Sometimes, we just don’t know exactly how to handle a problem. There may be many unknown factors or the behavior of the case is unpredictable. We may not want to just choose an approach and put all effort toward the direction. It’s possible that the approach will lead us to the solution but it’s also possible that we waste all effort just to find out in the end that we have chosen the wrong path. With many unknown factors or unpredictable behaviors, it’s very likely that we will end up in the second case. For this kind of problem, it may be better to try gathering information from different possible directions. We may try to experiment a bit of something here and there to see whether there are any real convincing evidences show up in the experiment. Who knows, we may pick up the scent of the root cause in the area that hasn’t been in our original focus at all

There is no special technique in this approach at all. It’s just a reminder for keeping our eyes and minds open for other possible directions. I myself didn’t pay much attention to the method when my leader explained it to me at the time. You may wonder that who in the right mind would jump to a path and just walk along it without knowing where the end of the path is. Well, I have done that a couple times. There are some factors that can trick us to keep sticking to a path and ignore all other possible things. Let me tell you some of my stories that make me realize the how much useful the approach can be

My first memory leak investigation

If I recall it correctly, it is my first experience in handling reported software issue. Our support team hadn’t been formed yet so all issues had to be handled by developers. This story is not much about the unpredictable behavior of the case but more about my lack of experiences in gathering necessary information. A production team raised an issue for a possible memory leak in my product. I managed to get the heap configuration of the problematic server, number of users and their characteristic of activities. I set out to reproduce the memory leak in my development environment immediately. I have to admit I don’t know what happened to my mind at the time. May be it was because the idea of memory leak was so cool and exciting or because this was the first time I had a chance to apply what I had studied to a real world problem. I was so convinced that there was memory leak in my code base. I wrote a small program to simulate user’s activities, investigated GC log and looked through the code base to find a possible leak. I couldn’t reproduce the problem but I still kept trying. The recorded effort used for this issue was growing and growing. At some point, the production team seemed to lost interest in the case. I finally asked them for the status of their side. They replied that the root cause was found. Apparently, the problem was in their module that was a plug-in configured to my product to perform customized entitlement

The product had been on production for quite a long time before the memory leak issue was reported. If I stepped back and asked myself what might be the change that triggered this memory leak then I might change my attention to a different direction. When I failed to reproduce the leak within a couple days, it might occur to me that the root cause might be something out of my control. But I was so caught in the idea of finding memory leak in my code base and ignored other possibilities

Strange performance drop – story 1

There was a strange performance problem when my team was just about to release a new version of our product. We performed performance testing for this new release on the fastest machine available to our team. The new release turned out to perform not as good as the previous release. The strange thing was that the difference in performance figures wasn’t stable. For example, a test round reported the final average response time 25 ms but other rounds reported 30 – 35 ms(the response time in the previous version is 18 ms). I tried to measure the time spent in each part of the modules and found that there was no part of the system that looked like a bottleneck. It seemed like the overall system just got slower.

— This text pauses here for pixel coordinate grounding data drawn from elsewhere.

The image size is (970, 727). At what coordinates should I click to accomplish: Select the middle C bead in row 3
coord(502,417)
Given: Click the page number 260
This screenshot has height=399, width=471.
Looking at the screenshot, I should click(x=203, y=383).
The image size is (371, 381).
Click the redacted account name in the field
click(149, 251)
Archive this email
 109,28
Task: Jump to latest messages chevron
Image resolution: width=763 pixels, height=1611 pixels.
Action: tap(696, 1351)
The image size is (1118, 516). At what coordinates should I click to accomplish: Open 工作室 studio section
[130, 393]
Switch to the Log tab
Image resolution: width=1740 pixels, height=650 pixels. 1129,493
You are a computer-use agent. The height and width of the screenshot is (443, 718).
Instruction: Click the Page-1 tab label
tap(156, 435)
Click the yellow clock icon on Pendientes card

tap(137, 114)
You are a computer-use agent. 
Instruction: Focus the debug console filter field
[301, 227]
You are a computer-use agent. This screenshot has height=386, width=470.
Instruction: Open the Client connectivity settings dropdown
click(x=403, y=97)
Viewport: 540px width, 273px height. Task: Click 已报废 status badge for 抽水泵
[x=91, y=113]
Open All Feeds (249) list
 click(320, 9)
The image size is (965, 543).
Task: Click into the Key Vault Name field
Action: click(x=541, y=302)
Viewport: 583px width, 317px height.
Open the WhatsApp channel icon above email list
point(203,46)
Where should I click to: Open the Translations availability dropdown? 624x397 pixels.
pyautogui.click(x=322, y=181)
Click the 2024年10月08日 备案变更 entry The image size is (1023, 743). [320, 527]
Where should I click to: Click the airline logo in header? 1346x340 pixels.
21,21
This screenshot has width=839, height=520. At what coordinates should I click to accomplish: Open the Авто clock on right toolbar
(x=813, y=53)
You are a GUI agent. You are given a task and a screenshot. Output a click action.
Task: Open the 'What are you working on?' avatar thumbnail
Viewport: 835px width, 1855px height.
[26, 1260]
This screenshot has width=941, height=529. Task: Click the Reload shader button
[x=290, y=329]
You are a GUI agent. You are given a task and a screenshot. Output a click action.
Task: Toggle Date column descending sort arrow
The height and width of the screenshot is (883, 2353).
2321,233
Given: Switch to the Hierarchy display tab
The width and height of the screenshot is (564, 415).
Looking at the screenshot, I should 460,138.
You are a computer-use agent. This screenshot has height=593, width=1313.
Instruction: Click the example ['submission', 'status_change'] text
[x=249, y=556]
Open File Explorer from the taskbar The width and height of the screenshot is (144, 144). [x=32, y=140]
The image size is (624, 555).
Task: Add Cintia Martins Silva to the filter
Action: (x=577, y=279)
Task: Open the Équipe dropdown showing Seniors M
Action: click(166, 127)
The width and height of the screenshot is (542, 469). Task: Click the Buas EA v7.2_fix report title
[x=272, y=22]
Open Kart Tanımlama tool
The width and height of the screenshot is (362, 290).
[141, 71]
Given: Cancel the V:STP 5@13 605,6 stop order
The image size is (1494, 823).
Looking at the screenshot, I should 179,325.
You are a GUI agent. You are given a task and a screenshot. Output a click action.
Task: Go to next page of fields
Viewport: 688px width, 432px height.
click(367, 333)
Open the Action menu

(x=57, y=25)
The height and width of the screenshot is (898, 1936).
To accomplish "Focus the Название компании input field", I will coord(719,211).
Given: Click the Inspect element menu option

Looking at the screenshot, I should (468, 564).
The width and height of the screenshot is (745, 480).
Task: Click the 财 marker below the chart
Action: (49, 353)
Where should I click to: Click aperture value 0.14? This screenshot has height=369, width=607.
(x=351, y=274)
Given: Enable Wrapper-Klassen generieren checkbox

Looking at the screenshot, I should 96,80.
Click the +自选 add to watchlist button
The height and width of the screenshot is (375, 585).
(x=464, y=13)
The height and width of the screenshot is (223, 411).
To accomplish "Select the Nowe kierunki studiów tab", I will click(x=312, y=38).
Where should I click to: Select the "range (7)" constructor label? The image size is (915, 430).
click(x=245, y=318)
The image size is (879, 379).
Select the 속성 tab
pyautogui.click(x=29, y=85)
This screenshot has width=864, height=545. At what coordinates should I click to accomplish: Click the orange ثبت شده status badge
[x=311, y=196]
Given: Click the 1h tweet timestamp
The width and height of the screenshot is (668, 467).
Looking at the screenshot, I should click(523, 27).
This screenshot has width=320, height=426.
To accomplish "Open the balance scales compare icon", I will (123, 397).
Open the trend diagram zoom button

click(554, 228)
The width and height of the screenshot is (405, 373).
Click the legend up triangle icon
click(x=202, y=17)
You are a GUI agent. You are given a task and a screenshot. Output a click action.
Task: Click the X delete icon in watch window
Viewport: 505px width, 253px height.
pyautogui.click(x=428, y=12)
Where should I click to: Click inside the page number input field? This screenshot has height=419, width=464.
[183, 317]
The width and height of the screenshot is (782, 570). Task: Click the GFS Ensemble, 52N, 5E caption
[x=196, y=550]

Our platform migration from 32 bit system to 64 bit turned out to be quite a misleading for this problem. I saw many resource claimed that when a system was ported to 64 bit, it might get slower. I tried tuning OS dependent parameters and also investigating whether large heap size in 64 bit java could cause performance problem. Nothing helped me identified the root cause

One day while I was searching for the technique to better monitor CPU usage, I stumbled across a blog post about CPU frequency scaling. I read it and learned that some processors were able to lower its frequency to save power and generate less heat. It just happened that my performance testing machine was HP DL585 with a dynamic power management feature which was a kind of frequency scaling mechanism. I queried the current mode of my system and found that it was set to Ondemand by default

$ more /sys/devices/system/cpu/cpu0/cpufreq/scaling_governor
ondemand

Then I changed it to performance and rerun my test again

$ echo performance > /sys/devices/system/cpu/cpu0/cpufreq/scaling_governor
(perform the above step for every CPU cores)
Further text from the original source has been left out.